Nos últimos 10 anos, um trabalhador comunitário, Willow, tem tentado alavancar o turismo em Ngäbe-Buglé, uma das cinco comarcas indígenas, áreas comunais indígenas, mas é uma luta difícil. "As pessoas aqui não sabem quais podem ser os benefícios. Elas são cautelosas." Essa cautela é compreensível. O contato indígena com forasteiros nos últimos quatro séculos não foi um sucesso.

Atravessamos uma ponte de viga sobre o rio local, acompanhados por Totó, o macaco-prego, montado nas costas de seu cachorro favorito. (Esse início hostil de nosso relacionamento levou a um acordo de paz: se eu fizer cócegas na barriga de Totó ocasionalmente, ele vai pentear minha barba). A aldeia de Soloy está movimentada: mulheres em vestidos longos azuis tradicionais bordados com padrões geométricos de cobras, homens em jeans e camisetas. "Os homens abandonaram as roupas tradicionais há alguns anos", diz Willow. "Acreditávamos que isso nos ajudaria a ser aceitos na sociedade panamenha."

Fico impressionada com a ideia de que homens e mulheres podem tomar decisões coletivas e separadas sobre algo tão individual quanto roupas.

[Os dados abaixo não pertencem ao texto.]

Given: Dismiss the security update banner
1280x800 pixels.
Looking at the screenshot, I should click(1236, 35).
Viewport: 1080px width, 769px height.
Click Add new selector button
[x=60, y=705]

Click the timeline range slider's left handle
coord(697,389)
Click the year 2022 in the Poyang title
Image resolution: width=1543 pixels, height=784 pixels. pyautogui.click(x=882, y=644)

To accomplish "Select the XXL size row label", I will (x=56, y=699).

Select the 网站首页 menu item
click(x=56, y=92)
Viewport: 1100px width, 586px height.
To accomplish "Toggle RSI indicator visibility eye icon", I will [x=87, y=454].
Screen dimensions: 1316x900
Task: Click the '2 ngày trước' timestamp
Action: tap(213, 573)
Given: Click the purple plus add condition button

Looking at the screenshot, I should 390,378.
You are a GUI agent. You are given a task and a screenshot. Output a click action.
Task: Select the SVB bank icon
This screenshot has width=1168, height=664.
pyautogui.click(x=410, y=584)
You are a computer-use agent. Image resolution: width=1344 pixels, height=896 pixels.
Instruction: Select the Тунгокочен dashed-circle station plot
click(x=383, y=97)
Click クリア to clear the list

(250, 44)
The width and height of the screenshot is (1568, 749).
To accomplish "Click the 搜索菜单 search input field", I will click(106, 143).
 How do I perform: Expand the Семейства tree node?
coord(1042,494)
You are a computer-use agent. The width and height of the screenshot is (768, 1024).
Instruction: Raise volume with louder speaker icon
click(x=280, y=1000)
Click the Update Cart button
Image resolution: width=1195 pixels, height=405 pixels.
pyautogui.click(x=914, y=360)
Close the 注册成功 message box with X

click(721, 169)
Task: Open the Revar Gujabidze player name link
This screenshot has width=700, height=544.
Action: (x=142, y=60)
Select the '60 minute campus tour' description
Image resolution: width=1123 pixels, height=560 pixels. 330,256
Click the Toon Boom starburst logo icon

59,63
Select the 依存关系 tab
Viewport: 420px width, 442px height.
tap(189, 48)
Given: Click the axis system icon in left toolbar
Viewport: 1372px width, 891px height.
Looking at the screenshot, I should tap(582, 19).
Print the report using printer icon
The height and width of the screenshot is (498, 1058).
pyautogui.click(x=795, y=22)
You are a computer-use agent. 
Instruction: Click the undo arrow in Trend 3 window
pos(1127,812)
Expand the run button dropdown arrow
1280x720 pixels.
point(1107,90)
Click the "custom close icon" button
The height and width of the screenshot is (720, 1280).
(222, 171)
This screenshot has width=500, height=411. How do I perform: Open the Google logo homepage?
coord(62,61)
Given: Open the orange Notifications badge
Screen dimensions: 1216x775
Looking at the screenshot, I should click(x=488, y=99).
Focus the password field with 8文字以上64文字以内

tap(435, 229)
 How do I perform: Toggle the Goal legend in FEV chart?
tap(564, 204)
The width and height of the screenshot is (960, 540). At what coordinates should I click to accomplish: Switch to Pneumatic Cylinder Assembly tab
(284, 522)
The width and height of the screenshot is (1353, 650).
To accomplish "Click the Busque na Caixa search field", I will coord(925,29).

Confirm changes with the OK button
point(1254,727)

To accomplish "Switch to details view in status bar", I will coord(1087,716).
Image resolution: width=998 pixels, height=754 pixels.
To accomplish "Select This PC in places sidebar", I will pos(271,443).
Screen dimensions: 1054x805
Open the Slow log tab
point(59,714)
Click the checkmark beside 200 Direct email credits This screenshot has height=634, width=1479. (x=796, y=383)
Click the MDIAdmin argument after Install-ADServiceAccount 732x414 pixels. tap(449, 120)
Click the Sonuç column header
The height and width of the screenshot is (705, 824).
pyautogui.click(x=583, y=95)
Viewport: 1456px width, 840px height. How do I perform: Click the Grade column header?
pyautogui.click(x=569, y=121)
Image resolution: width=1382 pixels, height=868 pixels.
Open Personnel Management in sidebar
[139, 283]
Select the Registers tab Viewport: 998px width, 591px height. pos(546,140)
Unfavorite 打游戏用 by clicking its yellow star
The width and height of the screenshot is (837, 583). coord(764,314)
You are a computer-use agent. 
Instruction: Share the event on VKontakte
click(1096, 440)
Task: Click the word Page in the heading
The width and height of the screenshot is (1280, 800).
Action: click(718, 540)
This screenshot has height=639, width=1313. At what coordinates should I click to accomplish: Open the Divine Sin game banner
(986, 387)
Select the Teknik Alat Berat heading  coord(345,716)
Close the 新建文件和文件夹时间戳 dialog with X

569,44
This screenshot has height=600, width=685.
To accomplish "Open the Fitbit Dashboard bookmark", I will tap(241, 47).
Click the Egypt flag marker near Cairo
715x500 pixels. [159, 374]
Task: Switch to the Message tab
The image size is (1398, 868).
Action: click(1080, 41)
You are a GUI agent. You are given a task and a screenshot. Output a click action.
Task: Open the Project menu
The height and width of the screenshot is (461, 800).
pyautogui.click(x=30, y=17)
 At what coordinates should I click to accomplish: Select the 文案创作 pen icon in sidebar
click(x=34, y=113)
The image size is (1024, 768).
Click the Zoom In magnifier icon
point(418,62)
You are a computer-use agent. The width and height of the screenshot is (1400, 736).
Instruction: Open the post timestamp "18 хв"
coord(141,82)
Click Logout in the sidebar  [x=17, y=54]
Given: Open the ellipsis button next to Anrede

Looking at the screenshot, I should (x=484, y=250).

"Funcionou?" Eu pergunto. "Você é aceito?"

Willow ri, "Não."

Apenas algumas semanas antes de minha chegada, esta comunidade bloqueou a Rodovia Pan-Americana por um mês, arrancando do governo promessas de melhores escolas e estradas. Vir para ficar aqui parece um ato de apoio, mas será divertido?

Lentamente, a sensação de deslocamento e formalidade afetada se dispersa. Toto prova ser um quebra-gelo, aninhado no meu colo quando nos sentamos. Uma velhinha me mostra como tece redes. Outra realiza uma cerimônia de boas-vindas ao cacau e, inesperadamente, conta como se converteu à fé bahá'í. Então, Willow joga um trunfo: ele me leva até sua cachoeira local, Kiki, uma torrente da selva que caminhamos atrás em uma saliência rochosa, emergindo em uma floresta nublada. Em uma pequena chácara próxima, encontramos sua mãe, sentada na sombra ao lado de uma rede e de uma lareira tradicional. Ela está no final dos anos 70. Pergunto como a vida e o ambiente mudaram durante sua vida. Ela fala em Ngäbere; Willow traduz. O que ela diz é inesperado.